In Mashiroiro Symphony, physicality is decidedly lacking in one of the show’s most climatic moments. Things work out differently in the visual novel of course, but the adaptation remains a melodrama and succeeds in executing this specific emotional arc. One member of the Nuko Club, Sana, has a crush on a new member of the club, Shingo. Unfortunately for Sana, she has a romantic competitor in her upperclassman and close friend Miu. This standard melodramatic set up plays out as expected, with Sana unable to express herself to Shingo because of Miu’s interest in him and Shingo’s apparent love for Miu. As Sana explains, she doesn’t confess to Shingo because he is “someone [she] want[s] to be happy.” Since Shingo and Miu have mutual feelings, she keeps her own love hidden.
This does not result in a physical event (violent, competitive, or sexual), nor does Sana seek out any kind of physical alternative (this doesn’t necessarily need to be sexual–it could also take the form of “putting your all into a sport”, for example). Still, if those emotions aren’t being verbally expressed, melodrama demands they get released somehow. The alternative to a physical outburst is a displacement of emotion. Displacement is what Sana resorts to in Mashiroiro Symphony.
Despite being allergic to cats, Sana forcefully takes ownership of the kittens that the Nuko Club recently became responsible for. One of those kittens is unsubtly named Shingo and is an obvious target for Sana’s displaced emotions. She talks to Cat Shingo like a lover to tease Real Shingo, and in a very telling line claims: “I’m not talking to you [Shingo], I’m talking to [Cat] Shingo.” Sana attempts to relieve her frustrated emotions through displacement, acting out fantasies with Cat Shingo behind a facade of facetiousness. Sana exclaims, “I love Shingo,” but quickly clarifies that she means Cat Shingo. This is a fun play on tsundere tropes, but also a clear sign of displaced emotions.
As Miu and Shingo grow closer and Sana realizes that none of her false expressions of emotion will convey to Shingo how she really feels, a divide begins to ruin the club atmosphere. In the same way physical outbursts only provide short-term relief, displacement only avoids conflict for so long. Sana inevitably has to face reality when Miu and Shingo become lovers beyond a doubt. Under a downpour of rain, Sana has no choice but to cry and suffer as all the emotions she never expressed burn up inside of her. As with the threat of Itomori’s demise, melodramas always have a warning for us: a failure to communicate will inevitably lead to suffering. Sometimes melodramas merely hold the threat of pain over our heads, other times they let it pour down and drench us. Mashiroiro Symphony is of the latter type.

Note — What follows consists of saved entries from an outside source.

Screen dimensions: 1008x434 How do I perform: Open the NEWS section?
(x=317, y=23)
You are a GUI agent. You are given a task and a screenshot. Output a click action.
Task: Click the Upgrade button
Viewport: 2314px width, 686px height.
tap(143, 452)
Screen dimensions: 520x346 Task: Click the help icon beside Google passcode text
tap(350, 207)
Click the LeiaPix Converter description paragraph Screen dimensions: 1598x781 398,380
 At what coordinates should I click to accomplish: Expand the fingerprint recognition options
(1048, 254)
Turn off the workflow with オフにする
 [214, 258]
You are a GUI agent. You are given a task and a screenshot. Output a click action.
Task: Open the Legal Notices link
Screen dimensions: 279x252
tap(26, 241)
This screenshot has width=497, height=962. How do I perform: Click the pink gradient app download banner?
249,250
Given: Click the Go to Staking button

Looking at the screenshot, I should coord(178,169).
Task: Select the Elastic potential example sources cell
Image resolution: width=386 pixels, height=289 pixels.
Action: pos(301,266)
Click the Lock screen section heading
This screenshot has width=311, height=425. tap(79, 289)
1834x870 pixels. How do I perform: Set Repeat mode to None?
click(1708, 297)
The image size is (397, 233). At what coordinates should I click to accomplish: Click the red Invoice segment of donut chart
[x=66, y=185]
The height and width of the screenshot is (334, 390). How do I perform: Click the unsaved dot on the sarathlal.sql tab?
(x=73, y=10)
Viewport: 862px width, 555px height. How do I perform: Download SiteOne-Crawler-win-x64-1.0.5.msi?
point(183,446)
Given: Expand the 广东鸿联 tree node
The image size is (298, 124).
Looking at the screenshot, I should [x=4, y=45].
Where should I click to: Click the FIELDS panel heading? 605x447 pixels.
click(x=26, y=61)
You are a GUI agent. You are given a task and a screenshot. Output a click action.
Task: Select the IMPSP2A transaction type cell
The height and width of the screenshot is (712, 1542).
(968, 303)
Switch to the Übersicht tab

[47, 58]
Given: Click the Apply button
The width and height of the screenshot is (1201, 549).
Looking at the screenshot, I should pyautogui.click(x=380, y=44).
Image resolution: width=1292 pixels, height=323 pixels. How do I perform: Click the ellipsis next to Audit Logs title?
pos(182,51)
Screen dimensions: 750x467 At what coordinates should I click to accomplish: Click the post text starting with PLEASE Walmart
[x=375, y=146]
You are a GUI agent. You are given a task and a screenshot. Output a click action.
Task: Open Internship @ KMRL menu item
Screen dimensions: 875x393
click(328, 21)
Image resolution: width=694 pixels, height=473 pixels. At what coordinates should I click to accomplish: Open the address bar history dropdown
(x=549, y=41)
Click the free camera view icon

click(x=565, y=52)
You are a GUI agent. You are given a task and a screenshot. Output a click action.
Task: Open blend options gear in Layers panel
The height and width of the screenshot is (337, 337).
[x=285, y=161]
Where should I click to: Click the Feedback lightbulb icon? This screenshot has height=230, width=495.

Melodrama is a mode borne out of a rebellion against silence and silencing. The voices of writers and the characters they write are the sharpest swords and loudest explosions in the melodramatic mode. Time and time again, melodramas show violence to be a useless tool towards resolution and explosions a useless means towards revolution. The other extreme–a lack of both action and speech–is no better. Where violence projects emotions in an outwardly destructive manner, displacement projects those same emotions in an inwardly destructive manner. In melodrama, the only way homes and souls survive in one piece is through the expression and reception of emotion. Even if our love is not returned, or our hopes are not realized, we need to communicate those feelings. In a phrase: the pain of rejection is far better than the rejection of pain.
Some of Pixérécourt’s plays can be read in Pixérécourt: Four Melodramas (Martin E. Segal Theatre Center Publishing, 2002).
Further details on Pixérécourt’s stagecraft can be read in Peter Brook’s The Melodramatic Imagination (Yale University Press, 1976), pg. 45-48.